ATI RN
Oncology Test Bank
1. A nurse is caring for a client with thrombocytopenia. Which action is the highest priority to reduce the risk of bleeding?
- A. Use an electric razor instead of a straight razor.
- B. Apply pressure to any bleeding sites for at least 5 minutes.
- C. Avoid invasive procedures unless absolutely necessary.
- D. Monitor for signs of internal bleeding.
Correct answer: C
Rationale: The highest priority action to reduce the risk of bleeding in a client with thrombocytopenia is to avoid invasive procedures unless absolutely necessary. Thrombocytopenia is a condition characterized by a low platelet count, which impairs the blood's ability to clot properly. By avoiding invasive procedures, the nurse minimizes the potential for bleeding episodes that could be challenging to control due to the low platelet count. Using an electric razor instead of a straight razor (Choice A) is a good practice to prevent cuts, but it is not as critical as avoiding invasive procedures in this scenario. Applying pressure to bleeding sites (Choice B) and monitoring for signs of internal bleeding (Choice D) are important interventions but are secondary to the priority of preventing bleeding by avoiding invasive procedures.
2. Mina, who is suspected of an ovarian tumor is scheduled for a pelvic ultrasound. The nurse provides which preprocedure instruction to the client?
- A. Eat a light breakfast only
- B. Maintain an NPO status before the procedure
- C. Wear comfortable clothing and shoes for the procedure
- D. Drink six to eight glasses of water without voiding before the test
Correct answer: D
Rationale: A pelvic ultrasound requires the client to have a full bladder because the bladder acts as a window through which pelvic organs, such as the uterus and ovaries, can be visualized more clearly. The full bladder pushes the intestines out of the way and provides a better acoustic pathway for the ultrasound waves. Without this, the pelvic organs might be obscured, and the images would be less accurate.
3. Which of the following is a correct statement by the nurse to a patient under radiation therapy?
- A. Brachytherapy can be performed by a pregnant nurse.
- B. Teletherapy makes the patient radioactive.
- C. Brachytherapy is an internal radiation therapy.
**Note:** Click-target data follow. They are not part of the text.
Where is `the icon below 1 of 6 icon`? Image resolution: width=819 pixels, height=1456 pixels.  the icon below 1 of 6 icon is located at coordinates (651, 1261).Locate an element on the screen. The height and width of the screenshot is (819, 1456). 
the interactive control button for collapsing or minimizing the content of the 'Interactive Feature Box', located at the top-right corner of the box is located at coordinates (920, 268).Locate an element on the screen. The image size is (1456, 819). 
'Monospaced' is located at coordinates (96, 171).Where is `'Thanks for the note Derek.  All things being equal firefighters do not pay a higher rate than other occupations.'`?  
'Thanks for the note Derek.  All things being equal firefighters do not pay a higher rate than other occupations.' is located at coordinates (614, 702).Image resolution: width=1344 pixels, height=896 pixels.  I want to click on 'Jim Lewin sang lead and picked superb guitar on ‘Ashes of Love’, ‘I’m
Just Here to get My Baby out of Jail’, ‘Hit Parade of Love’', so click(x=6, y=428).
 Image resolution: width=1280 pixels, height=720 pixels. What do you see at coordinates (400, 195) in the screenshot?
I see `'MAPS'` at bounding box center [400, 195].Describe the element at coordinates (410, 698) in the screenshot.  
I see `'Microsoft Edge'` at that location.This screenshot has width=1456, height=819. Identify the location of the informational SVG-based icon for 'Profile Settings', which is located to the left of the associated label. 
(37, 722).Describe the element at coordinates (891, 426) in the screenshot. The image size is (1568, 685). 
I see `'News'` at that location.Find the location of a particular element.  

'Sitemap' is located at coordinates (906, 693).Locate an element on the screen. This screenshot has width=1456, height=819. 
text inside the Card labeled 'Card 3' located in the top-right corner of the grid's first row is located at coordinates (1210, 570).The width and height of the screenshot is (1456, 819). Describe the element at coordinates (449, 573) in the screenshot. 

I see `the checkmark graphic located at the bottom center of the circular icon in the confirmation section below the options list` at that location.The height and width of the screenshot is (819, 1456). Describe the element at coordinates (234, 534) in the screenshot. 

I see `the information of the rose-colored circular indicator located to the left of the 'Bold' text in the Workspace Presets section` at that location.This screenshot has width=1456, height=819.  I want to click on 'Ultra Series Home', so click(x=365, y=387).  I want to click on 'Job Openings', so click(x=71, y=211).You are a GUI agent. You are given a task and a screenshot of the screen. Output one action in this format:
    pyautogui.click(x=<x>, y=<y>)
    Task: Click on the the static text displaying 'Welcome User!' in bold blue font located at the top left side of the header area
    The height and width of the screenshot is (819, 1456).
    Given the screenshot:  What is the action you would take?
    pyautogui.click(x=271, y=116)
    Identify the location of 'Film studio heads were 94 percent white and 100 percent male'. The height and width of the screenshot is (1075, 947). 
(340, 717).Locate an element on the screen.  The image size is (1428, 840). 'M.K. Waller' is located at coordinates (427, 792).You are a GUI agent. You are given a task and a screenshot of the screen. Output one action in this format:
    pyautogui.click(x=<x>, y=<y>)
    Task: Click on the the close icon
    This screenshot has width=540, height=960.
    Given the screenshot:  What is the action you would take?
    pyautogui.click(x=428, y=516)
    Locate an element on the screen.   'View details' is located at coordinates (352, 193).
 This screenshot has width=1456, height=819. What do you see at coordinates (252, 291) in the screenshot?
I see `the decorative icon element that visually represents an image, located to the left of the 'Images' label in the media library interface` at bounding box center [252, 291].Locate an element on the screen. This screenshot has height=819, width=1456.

- D. Teletherapy requires proper disposal of feces since it can be a source of radiation.
Correct answer: C
Rationale: The correct answer is C: 'Brachytherapy is an internal radiation therapy.' Brachytherapy involves the placement of radioactive sources inside or next to the area requiring treatment. This differs from teletherapy, which is external radiation therapy. Choice A is incorrect as pregnant individuals should avoid exposure to radiation. Choice B is incorrect because teletherapy does not make the patient radioactive; the radiation source is external. Choice D is incorrect as feces is not a significant source of radiation during teletherapy.
4. When planning care for a 77-year-old male admitted with suspected acute myeloid leukemia (AML), what epidemiologic fact should the nurse be aware of?
- A. Early diagnosis is associated with good outcomes.
- B. Five-year survival for older adults is approximately 50%.
- C. Five-year survival for patients over 75 years old is less than 2%.
- D. Survival rates are wholly dependent on the patient's pre-illness level of health.
Correct answer: C
Rationale: In the context of AML, the 5-year survival rate significantly decreases with age. The 5-year survival rate for patients over 75 years old is less than 2% compared to 43% for those 50 years or younger, and 19% for those between 50 and 64 years. Choice A is incorrect as early diagnosis does not necessarily guarantee good outcomes in AML. Choice B is inaccurate as the 5-year survival rate is not approximately 50% for older adults with AML. Choice D is incorrect as survival rates for AML patients are influenced by various factors beyond just the pre-illness level of health.
5. An oncology nurse educator is providing health education to a patient who has been diagnosed with skin cancer. The patient’s wife has asked about the differences between normal cells and cancer cells. What characteristic of a cancer cell should the educator cite?
- A. Malignant cells contain more fibronectin than normal body cells.
- B. Malignant cells contain proteins called tumor-specific antigens.
- C. Chromosomes contained in cancer cells are more durable and stable than those of normal cells.
- D. The nuclei of cancer cells are unusually large, but regularly shaped.
Correct answer: B
Rationale: Malignant (cancer) cells often express tumor-specific antigens (TSAs), which are proteins or markers on the surface of cancer cells that are not found on normal cells. These antigens are produced due to genetic mutations in cancer cells and can sometimes be used to help the immune system recognize and attack cancerous cells. Tumor-specific antigens play a key role in cancer diagnosis, monitoring, and targeted therapies.